Он тоже глянул на свои наручные часы и решил, что минут пятнадцать у него ещё вполне найдётся. Присел к тумбочке и, покусывая авторучку, попытался сосредоточиться. Cначала это не получалось: в голове вихрем крутилась ситцевая юбочка и звучала гитара. Затем начали звучать стихи Лорки, и Акселю никак не удавалось отделаться уже от их ритма. Когда же ему показалось, что он это сумел и зазвучали собственные слова, он стал торопливо их записывать:

Никак не могу я в сердце
Унять предрассветной дрожи…

Хорошо! Дальше.

На крик больного младенца,
На сахар она похожа.
Хотел бы отдать в поклоне я
Что есть, и то, чего нету -
Земле и воде Каталонии,
Тёмному сну и свету!

Аксель сам не мог понять, откуда у него выскочила "Каталония" - ведь он сейчас уже не там, да и там видел разве что аэропорт. Ничего, сойдёт! И рифма такая удачная: "в поклоне я - Каталонии". Да, очень хорошо…Но кому это показать? Кри? Невозможно…Стоит ей услышать про предрассветную дрожь, и она тут же догадается - хоть топи её после этого в море или сам топись! А папе и можно бы, но он ничего не смыслит в стихах. И тоже догадается.

- Ну и жизнь пошла, - с горечью сказал себе Аксель. - Не с кем слова молвить! Ладно…Пусть это будет Кри, но только вторую строфу! Я и так знаю, что первая - самая лучшая.

- Акси, ты где? - раздался из коридора сонный голос сестры. - Тебя к завтраку ждут…

- Подождут! Кри, можно тебя на минутку?

- Ну что случилось? - Кри, уже одетая и умытая, но всё ещё не очень бодрая, вошла в номер и уставилась на брата. - Ты что, заболел?

- Почему это? - смутился Аксель, покосившись на лежащий перед ним блокнот.

- Красный весь…И дышишь, как после стометровки.

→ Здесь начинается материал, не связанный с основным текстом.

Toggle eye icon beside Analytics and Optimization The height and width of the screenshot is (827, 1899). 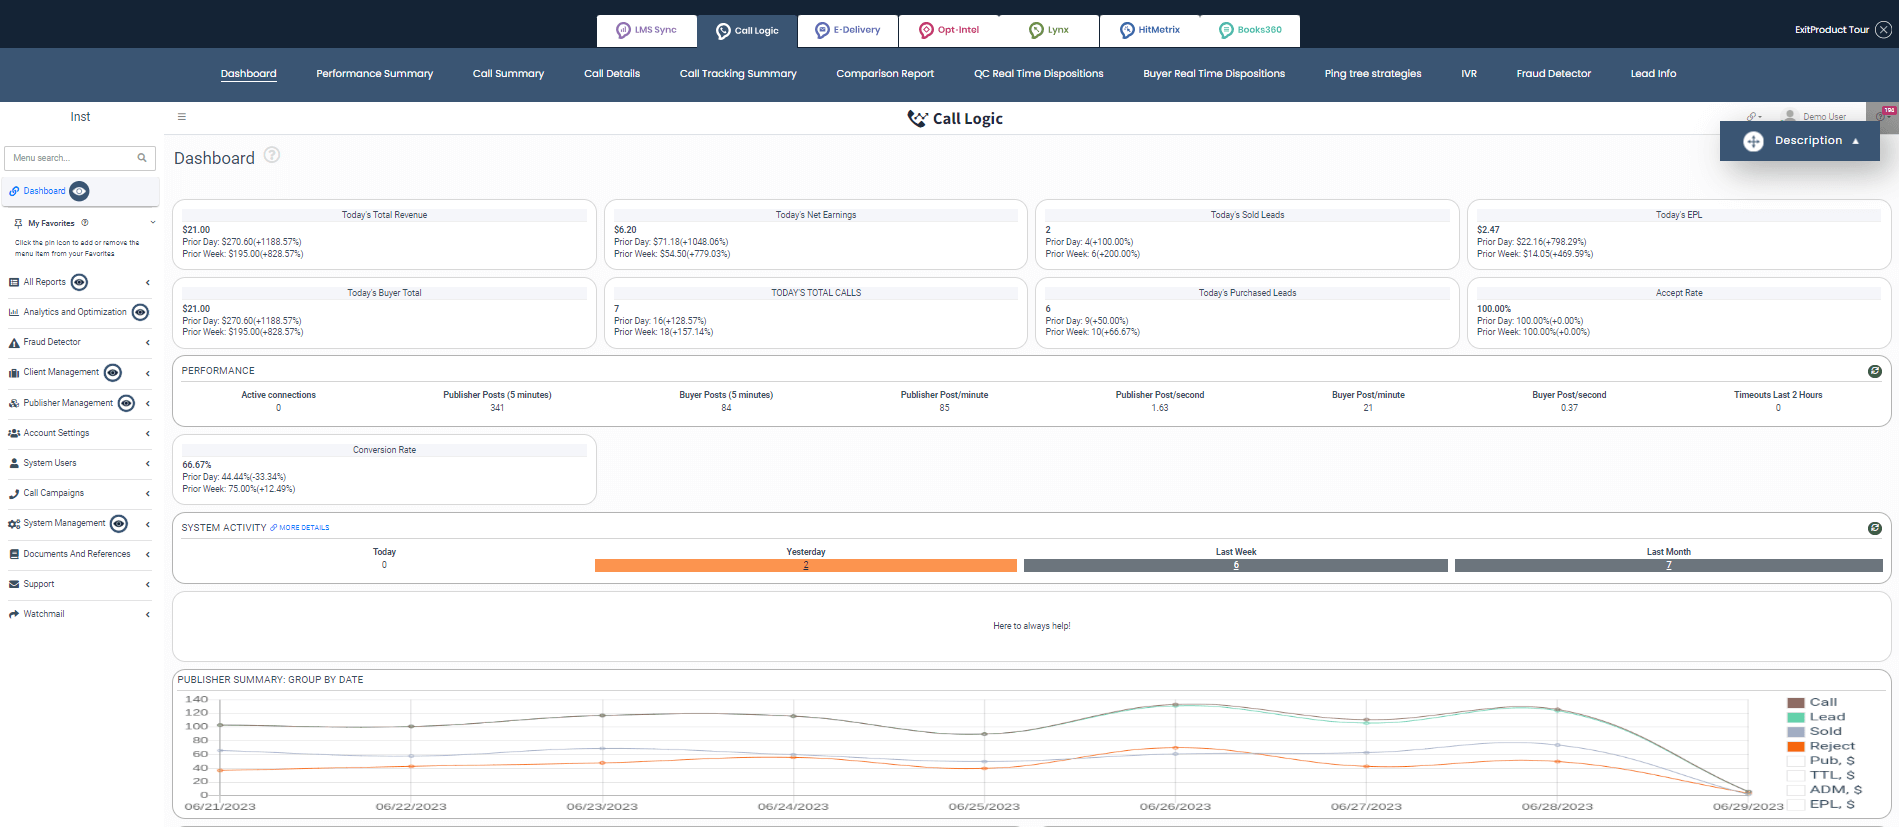coord(141,312)
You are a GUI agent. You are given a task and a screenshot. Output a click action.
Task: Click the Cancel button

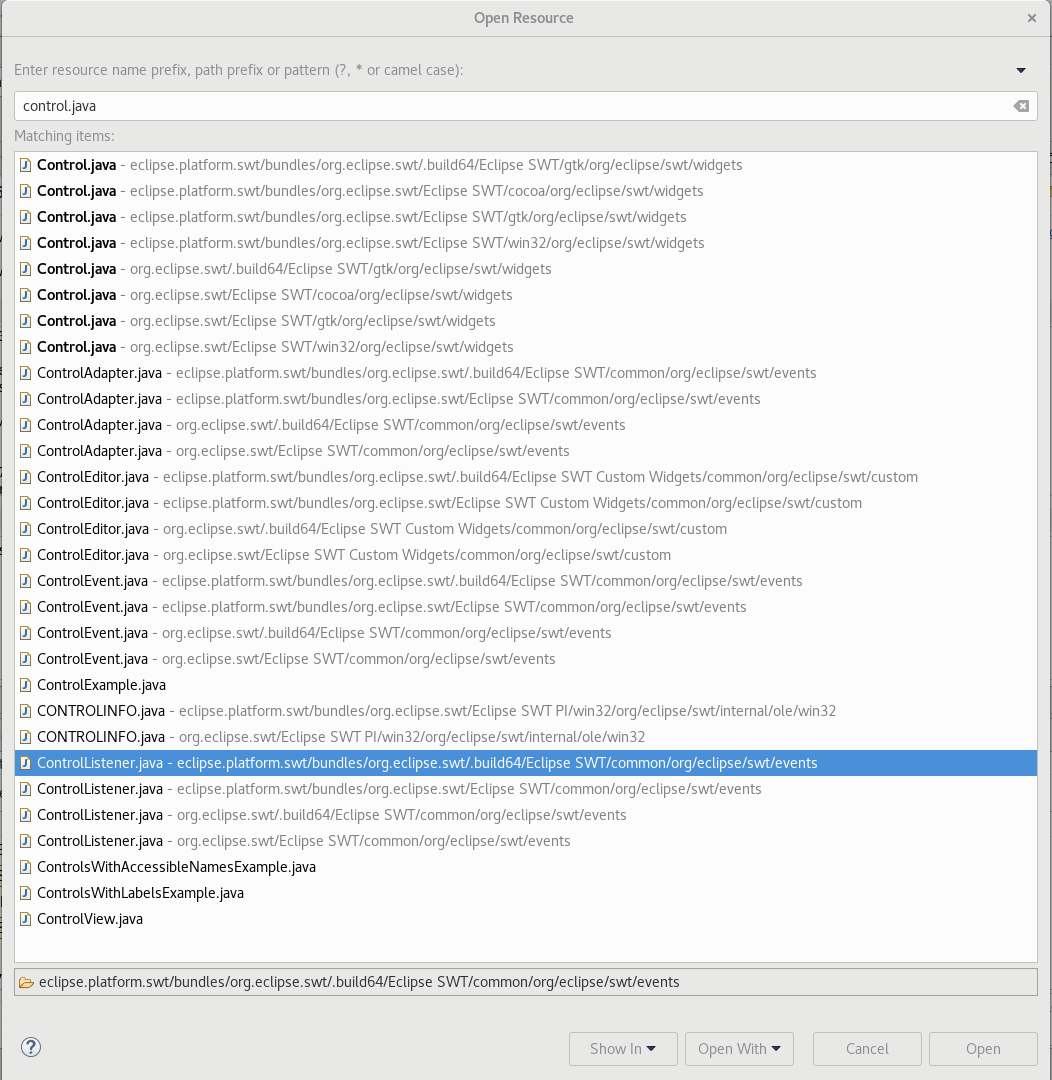pyautogui.click(x=866, y=1048)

- Нет, всё в порядке. Хочешь послушать моё четверостишие?

- Сейчас?

- Да!

- Слушаю, - деловито сказала Кри, разглядывая его и тоже забыв о завтраке. - Ну? Чего молчишь?

Аксель, не глядя на неё, прочитал своё "Хотел бы отдать в поклоне я…" - и сам уже не знал, стоило ли это делать. - Нравится? - спросил он с замиранием сердца.

- Нет.

- Почему?

- Как можно отдать то, чего у тебя нету? Это же чушь, Акси!